Glabspheellanoid makes a powerful statement on the conditions of art-making that Cheng is concerned with; in many ways, Cheng approaches art-making as inseparable from exhibition-making, so central to his creative process are the unique temporal-spatial flows of each exhibition space. Going beyond the phrase “site-specific,” which still places the artwork at the centre, Cheng’s investigations echo that of French artists Pierre Huyghe and Philippe Parreno in treating the entire exhibition as a work in itself and the site as a key participating factor. Just as he would partake in discussions with artists while commissioning works, Cheng engages in extended negotiations with spaces: FearLess, for example, emerged from a sustained personal and collaborative rendezvous with the storefront and its vicinity—one that involved months of listening, observing, inhabiting and co-inhabiting. For an interim phase of the project, Cheng even invited different people into the space, engaging them in conversations about their experiences of the locale. For “When Will I See You Again,” Cheng likewise took the repurposed Oil Street venue as a point of departure, visiting it daily and feeding on its intersecting histories. Such efforts are indiscernible on the surface but contribute to his construction of multi-sensorial sites, where media interplays with memory, natural and technological systems interact and audiences’ movements and subjectivities become part-and-parcel of their viewing experiences.

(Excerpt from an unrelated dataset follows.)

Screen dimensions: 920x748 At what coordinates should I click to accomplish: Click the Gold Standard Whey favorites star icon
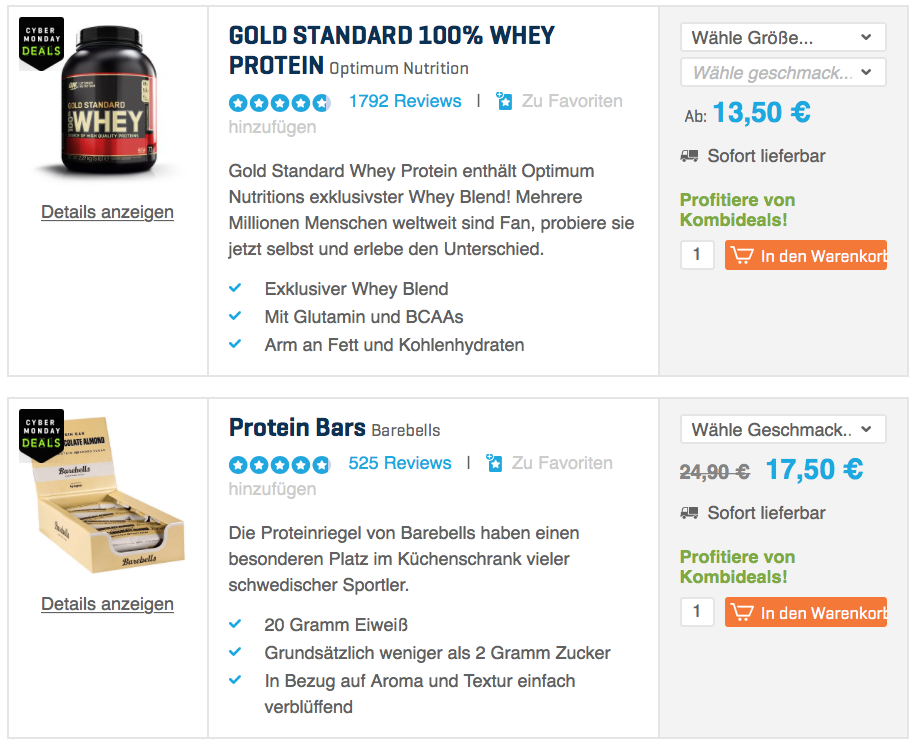click(x=504, y=101)
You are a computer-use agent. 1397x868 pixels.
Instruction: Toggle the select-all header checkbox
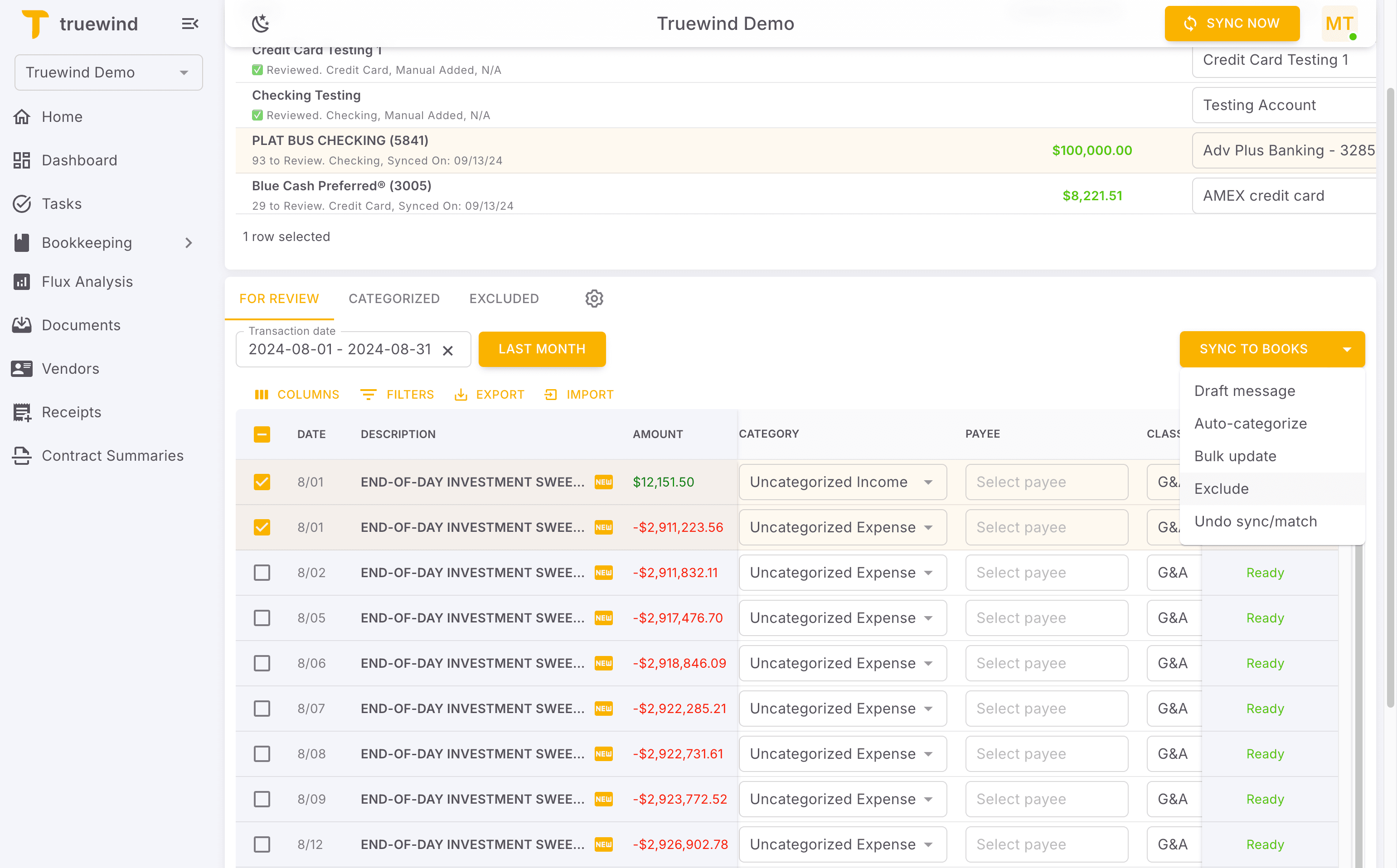tap(262, 434)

Since 2015, Cheng has exhibited at institutions such as the Centre for Chinese Contemporary Art, Manchester, the Glasgow Centre for Contemporary Arts and the Hong Kong Museum of Art. He has undertaken residencies around the world, most recently at the Akademie Schloss Solitude in Stuttgart, Germany. Progressing on from previous preoccupations about time, memory and migration, Cheng’s current interests involve theories on natural history, biology and pre-Darwinian thought. Such research tendencies seem to have informed his upcoming exhibition presented by K11 Art Foundation, entitled “The Garden,” of which Cheng is again both curator and participating artist. Slated to encompass installations and time-based works made up of sound, video, performances and sculptures—media all very much within Cheng’s forte—one looks forward to yet another idiosyncratic and fertile experience. Press play when you’re ready, and enjoy the show.